# Plywood allowed on non-combustible interior walls, with drywall finish in Type IIB



## Morphdesigns (Jan 9, 2014)

Have a Building classified as a Type IIB building, using steel studs for interior walls.  Contractor wants to put full sheets of OSB sheathing against the studs in the bathroom and behind the cabinets in the kitchen/snack area, as use it for "blocking", for attachment of the cabinets, grab bars, mirrors, and wall hung sinks.  He then will put 5/8" gyp. bd over the top of that for the finish.

Is that allowed?  I cannot see anything definite under the IBC 603 exceptions that clearly defines that or not.

Thanks


----------



## steveray (Jan 9, 2014)

OSB will not work for blocking IMO.....does not hold a screw that well (grab bars and cabinets)...Again..IMO....FRT plywood would certainly be fine, the IBC does not put a limit on the amount of combustible blocking that I am aware of...but you might have to look at NFPA 13 for concealed combustible spaces.....


----------



## Morphdesigns (Jan 9, 2014)

Building in not sprinklered.

Should have mentioned that in original post.


----------



## mtlogcabin (Jan 9, 2014)

Welcome to the forum

What the contractor wants to do is not "blocking" as understood in the construction trades

If he wants to fully sheath the wall to provide attachment points for various items then he could use exception 25. Be aware that fire-retardant would requires specific fasteners and should not come in direct contact with standard steel studs as it could cause deterioration of the metal studs.

2304.9.5 Fasteners and connectors in contact with preservative-treated and fire-retardant-treated wood.

Fasteners and connectors in contact with preservative-treated and fire-retardant-treated wood shall be in accordance with Sections 2304.9.5.1 through 2304.9.5.4. The coating weights for zinc-coated fasteners shall be in accordance with ASTM A 153.

Exception: Plain carbon steel fasteners in SBX/DOT and zinc borate preservative-treated wood in an interior, dry environment shall be permitted.


----------



## cda (Jan 9, 2014)

Welcome!!!

How did you find us


----------



## Morphdesigns (Jan 9, 2014)

Somebody I work with was doing code research and found this forum.  He has used it multiple times with success with getting answers from his posts and finding answers already posted.  He forwarded me the link and today was the first time I needed to post a question.


----------



## mark handler (Jan 9, 2014)

Proper support in metal stud walls


----------



## cda (Jan 9, 2014)

Morphdesigns said:
			
		

> Somebody I work with was doing code research and found this forum.  He has used it multiple times with success with getting answers from his posts and finding answers already posted.  He forwarded me the link and today was the first time I needed to post a question.


Well welcome again

Ask for code sections and helps to state what building code used and edition


----------



## steveray (Jan 9, 2014)

I understand why he wants to use sheet goods...I did a university locker room in another life and by the time everything was blocked (mirrors, pt and tp dispensers, soap, partitions, grab bars, coat hooks, sinks, etc.....) it wouls have been 4X faster to sheath the whole wall...Maybe the same gage sheet metal as the blocking Mark shows, but in sheet form?

MT...My book doesn't go up to 25....I will have to look at that one....


----------



## High Desert (Jan 9, 2014)

Cobustilble blocking is permitted for handrails, millwork, cabinets and door frames per 603.1 Item 11. If they want to fully sheet the wall, they need to do what mtlogcabin said...used FRT plywood


----------



## mark handler (Jan 9, 2014)

Metal BACKING PLATE ADDED SUPPORT WHERE SHELVES, CABINETS, FIXTURES OR HANDRAILS ARE INSTALLED

http://www.clarkdietrich.com/products/backing-systems/backing-plate


----------



## steveray (Jan 9, 2014)

High Desert said:
			
		

> Cobustilble blocking is permitted for handrails, millwork, cabinets and door frames per 603.1 Item 11. If they want to fully sheet the wall, they need to do what mtlogcabin said...used FRT plywood


603 allows combustible blocking......The question is,how much?
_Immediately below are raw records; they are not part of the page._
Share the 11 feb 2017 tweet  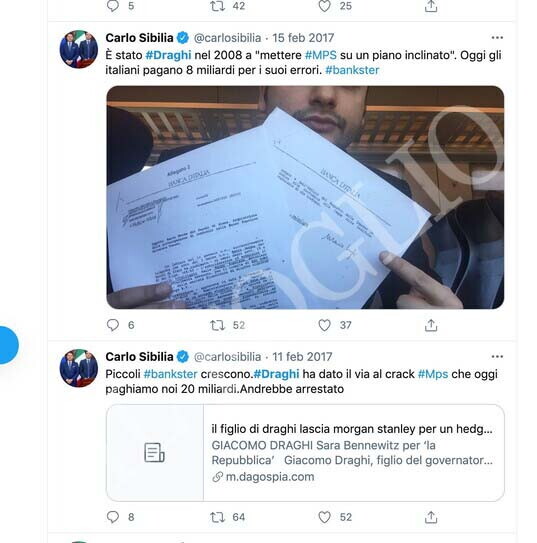click(x=431, y=517)
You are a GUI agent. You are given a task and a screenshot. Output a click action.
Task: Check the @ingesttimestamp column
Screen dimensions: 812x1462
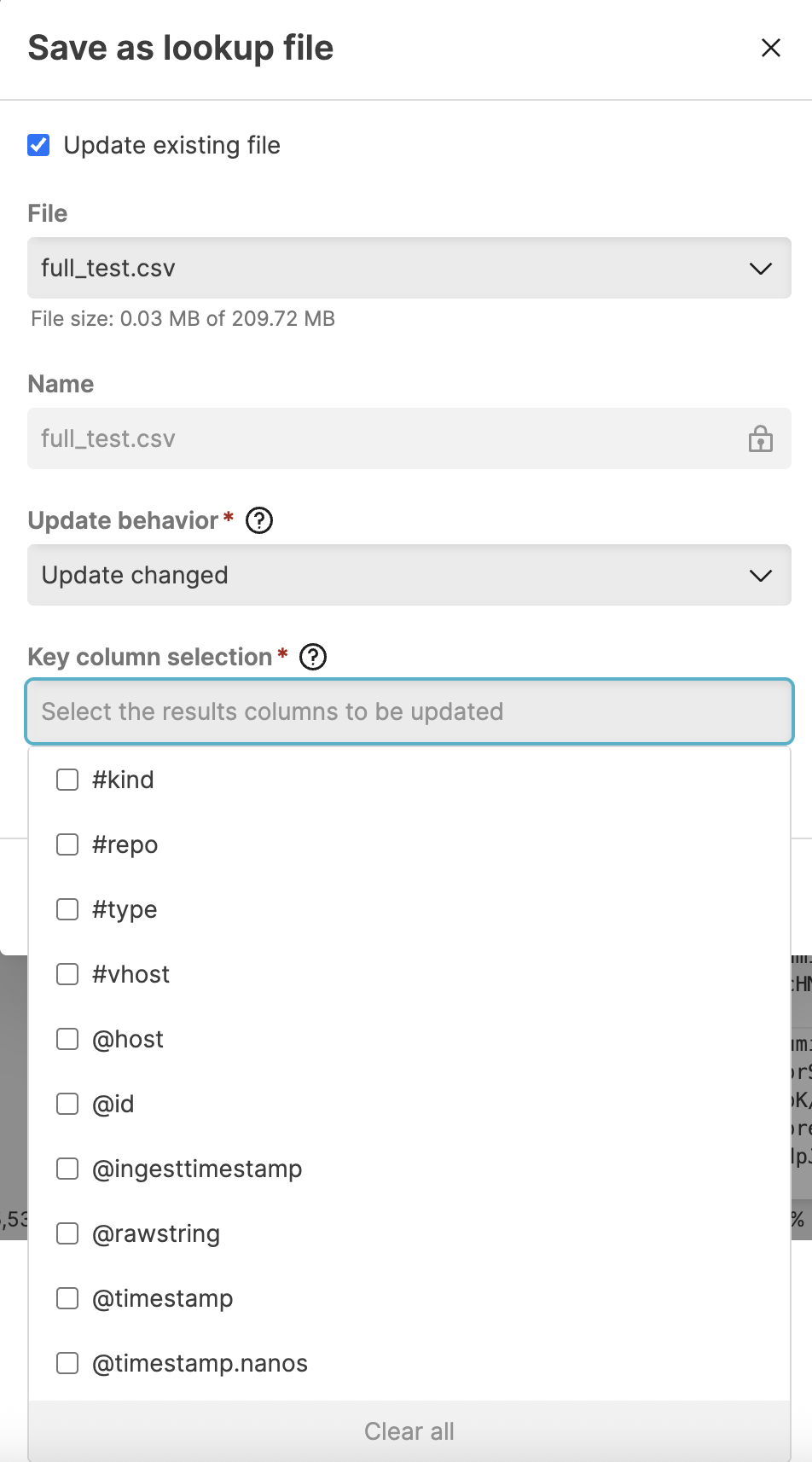click(x=67, y=1169)
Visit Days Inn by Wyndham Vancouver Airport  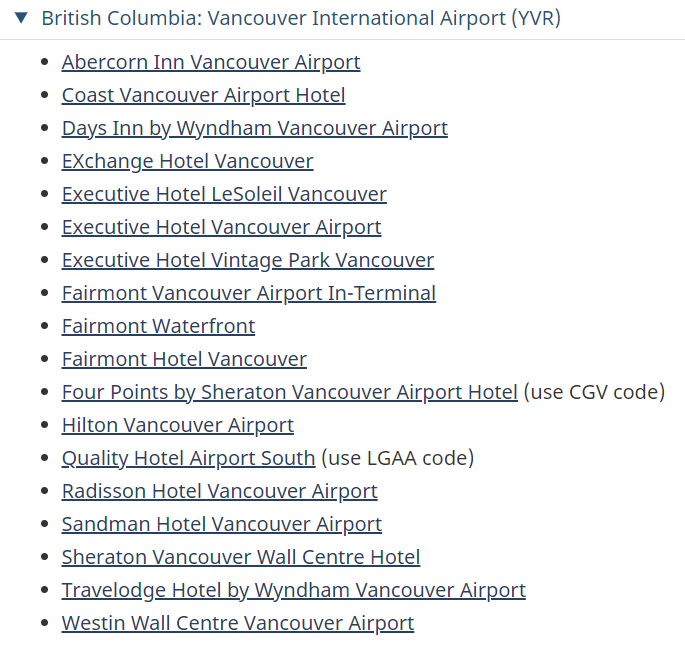click(x=255, y=128)
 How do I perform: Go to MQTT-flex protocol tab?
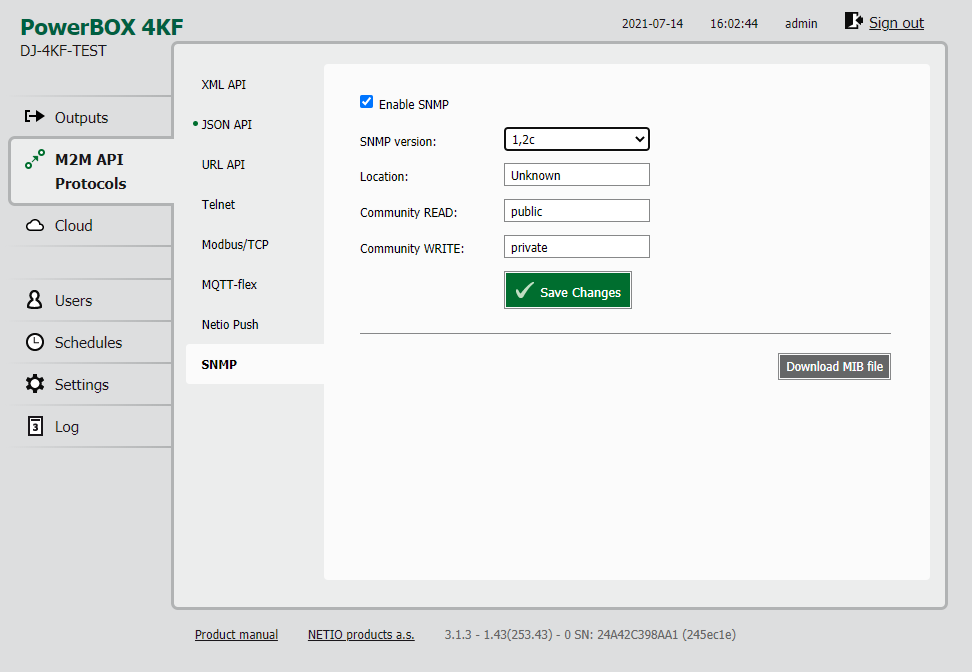tap(230, 285)
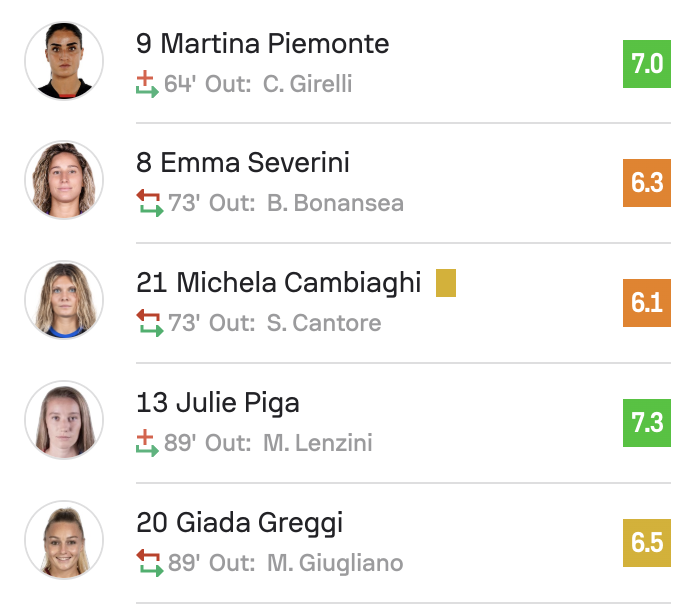Screen dimensions: 692x612
Task: Click the yellow 6.5 rating badge
Action: click(x=647, y=543)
I see no limit expressed or implied...."14. Blocking such as..." Gives examples...it is IMO, not intended to ba a catch all list.....


----------



## High Desert (Jan 10, 2014)

Didn't say it was a catch all list. Just said it was allowed in noncombustible construction. Also added that if they want to sheet the wall fully, it would have to be FRT plywood. The OP said they wanted to use the plywood to attach cabinets, grab bars , mirrors, sinks, etc. The proper material for that in section 603 is blocking, not sheathing the entire wall with plywood.


----------



## steveray (Jan 10, 2014)

I am just trying to make clear that this code requirement is not.....what would the difference be between a wall fully blocked or a wall fully sheathed and laminated with drywall? (besides the extension rings for you sparkies    )....FRTW is also combustible (even though much less so)...and can only be used where allowed by 603.1 1 or anywhere combustible wood is allowed


----------



## Builder Bob (Jan 10, 2014)

Not an engineer, but thought I would try to answer your question - the blocking has a smaller surface area and a higher thermal mass than plywood.......the plywood is a smaller thermal mass thus absorbs heat at a faster rate and would allow the plywood through pryolysis to degrade, generate ignitable vapors, and ignite faster and quicker than a 2x4 blocking material.

Also, blocking is not continuous thus has built in fire stops... plywood doesn't.

Pyrolysis is usually the first chemical reaction that occurs in the burning of many solid organic fuels, like wood, cloth, and paper, and also of some kinds of plastic. In a wood fire, the visible flames are not due to combustion of the wood itself, but rather of the gases released by its pyrolysis, whereas the flame-less burning of a solid, called smouldering, is the combustion of the solid residue (char or charcoal) left behind by pyrolysis. Thus, the pyrolysis of common materials like wood, plastic, and clothing is extremely important for fire safety and firefighting.

Pyrolysis is a thermochemical decomposition of organic material at elevated temperatures in the absence of oxygen (or any halogen). It involves the simultaneous change of chemical composition and physical phase, and is irreversible.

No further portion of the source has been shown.